**Work instruction:** Only the count is wanted here: how many lines of the entries hold the string "Task"?

⟨

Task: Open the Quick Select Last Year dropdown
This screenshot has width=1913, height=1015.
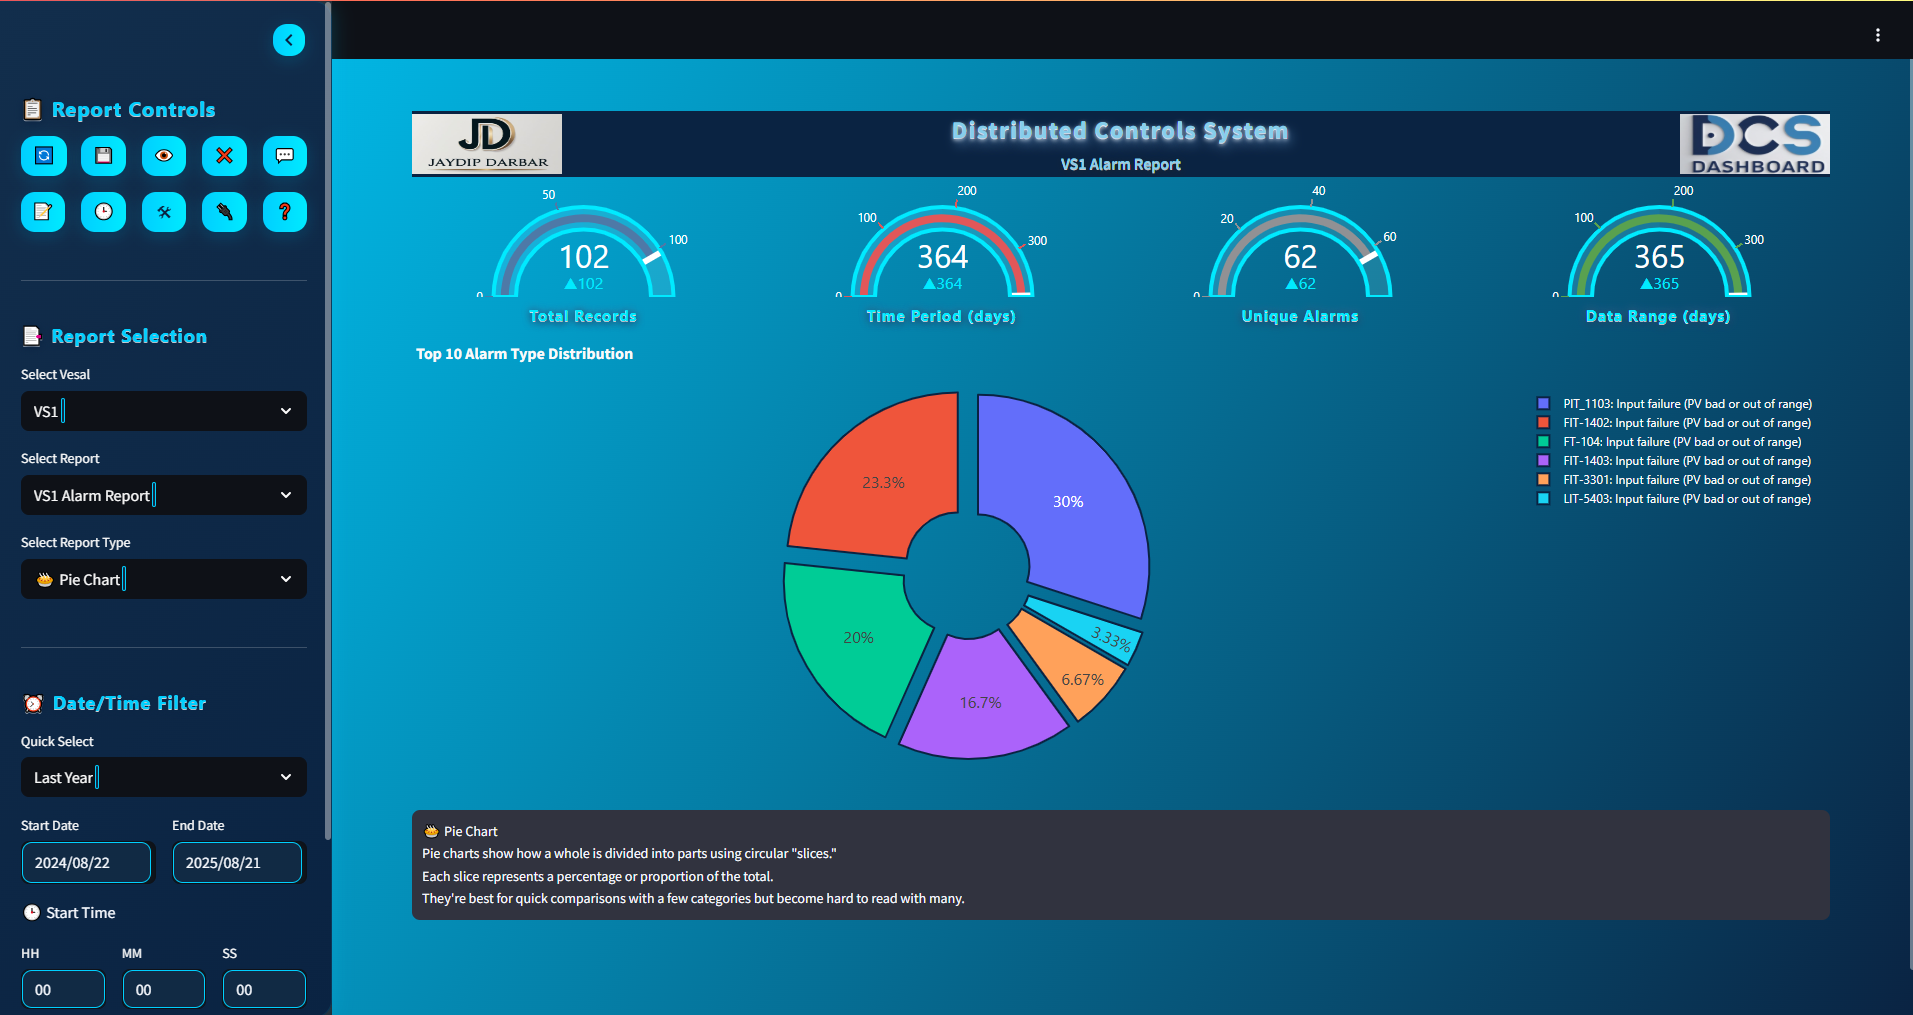Action: (164, 777)
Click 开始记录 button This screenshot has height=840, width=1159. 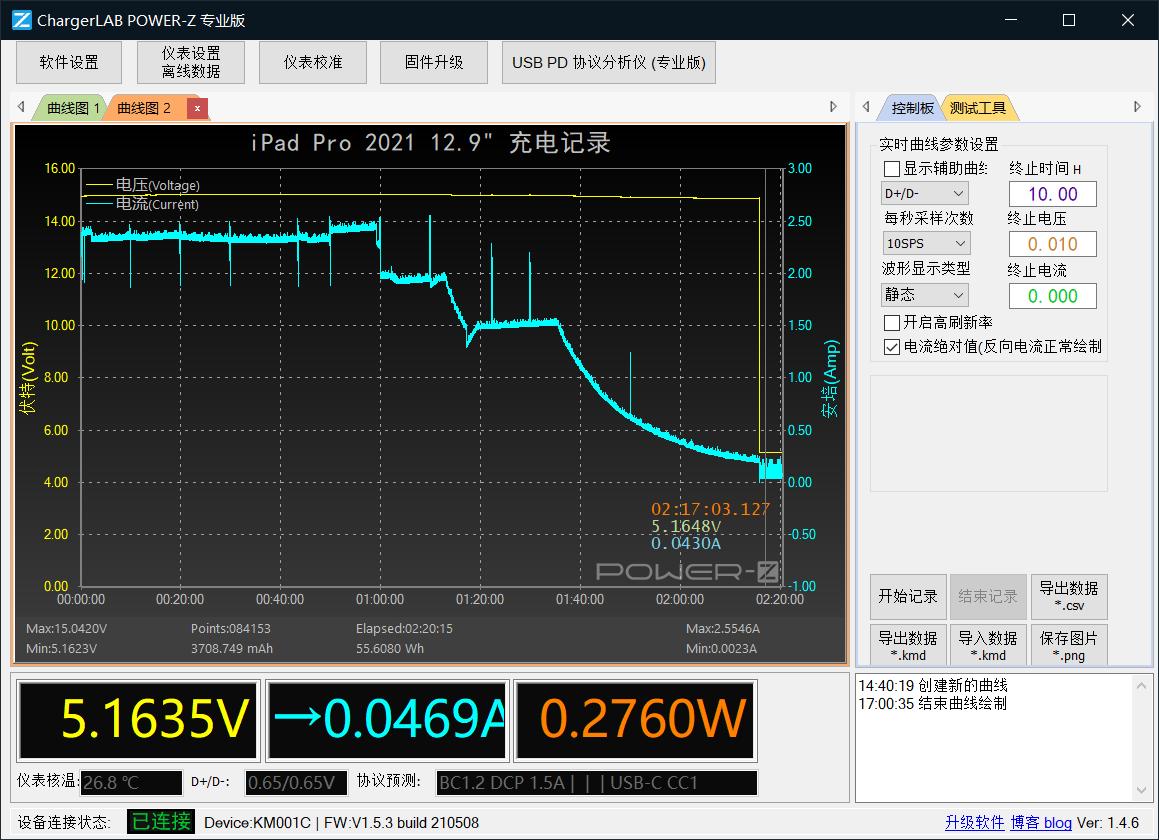pyautogui.click(x=907, y=596)
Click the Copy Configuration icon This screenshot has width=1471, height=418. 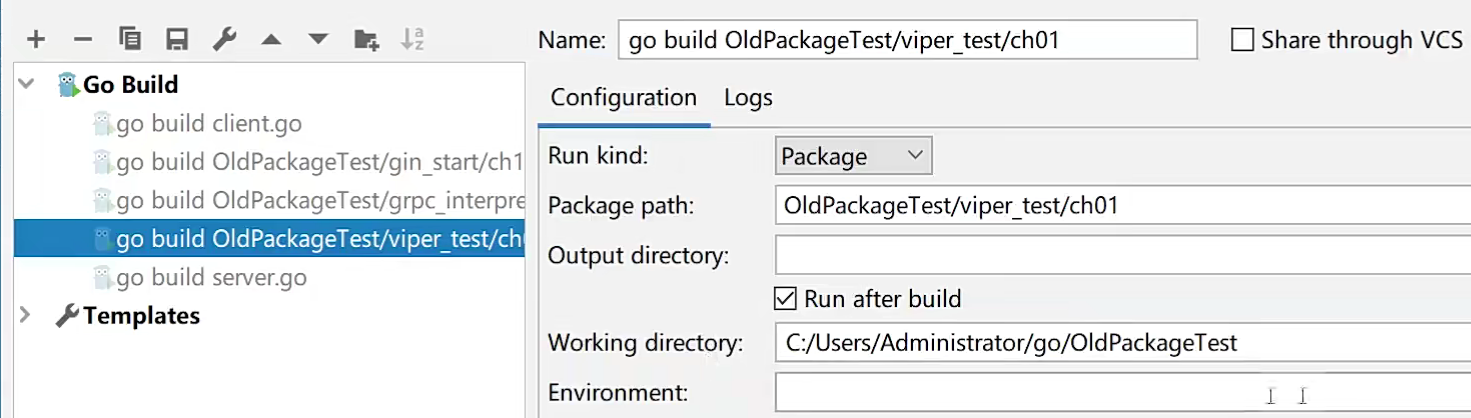[130, 40]
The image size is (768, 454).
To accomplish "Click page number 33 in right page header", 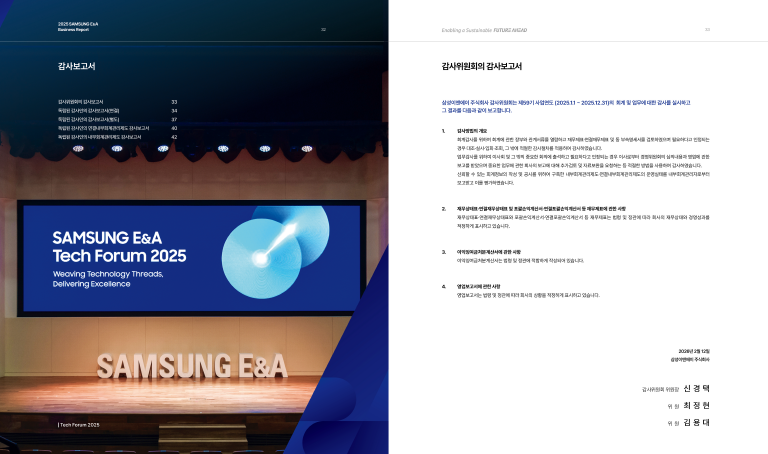I will [707, 29].
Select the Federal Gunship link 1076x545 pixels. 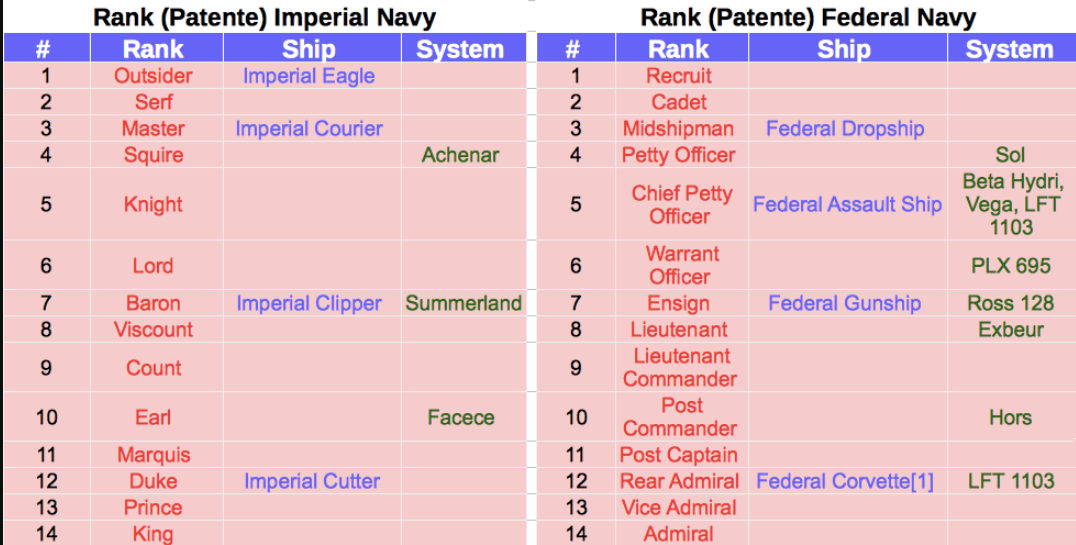[x=845, y=303]
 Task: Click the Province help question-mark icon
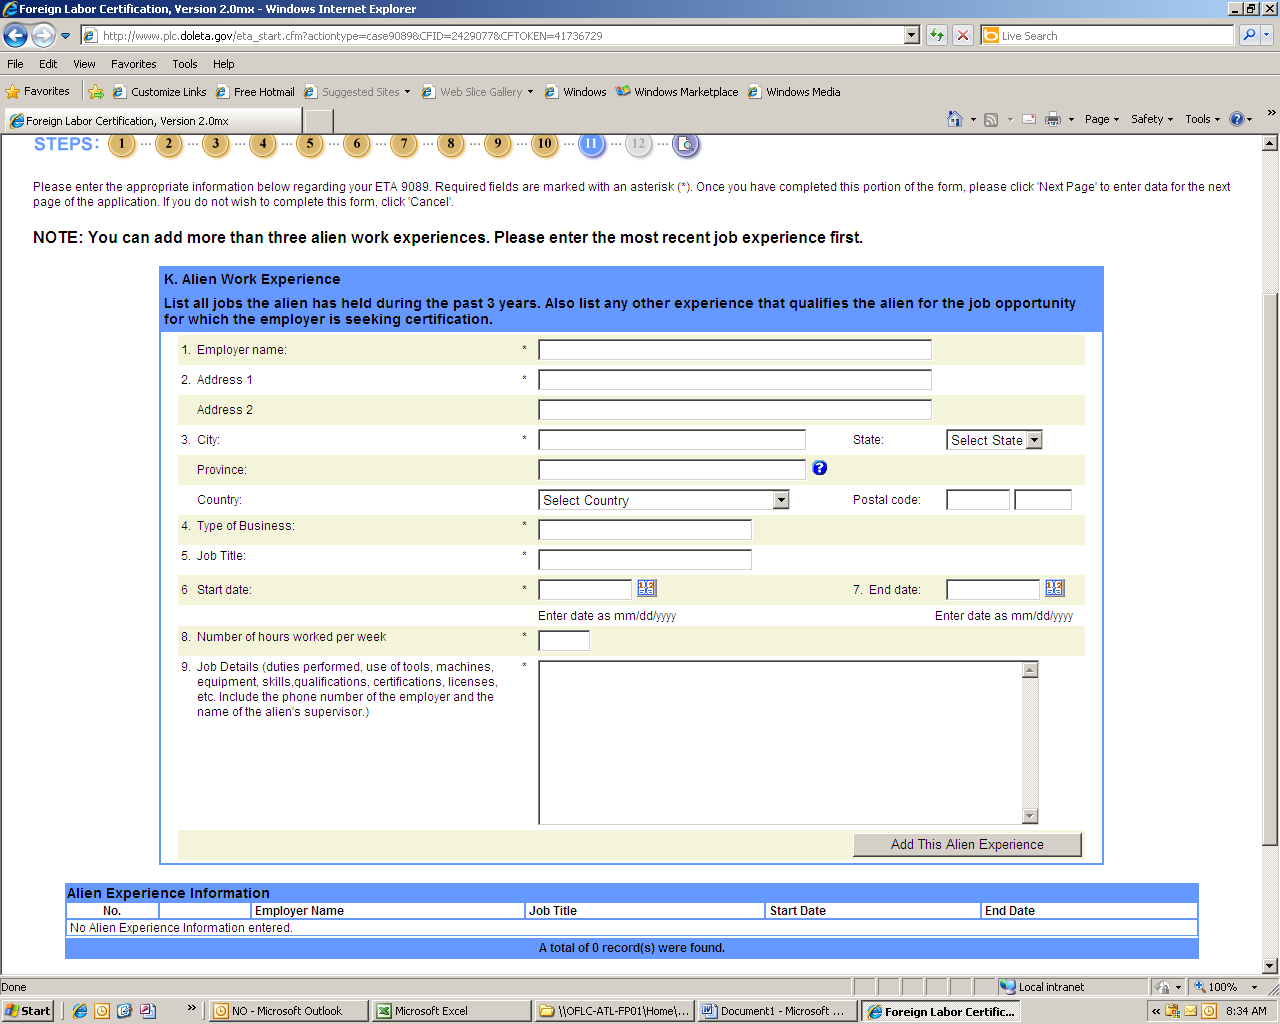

⟩

**Answer to this exercise:** 2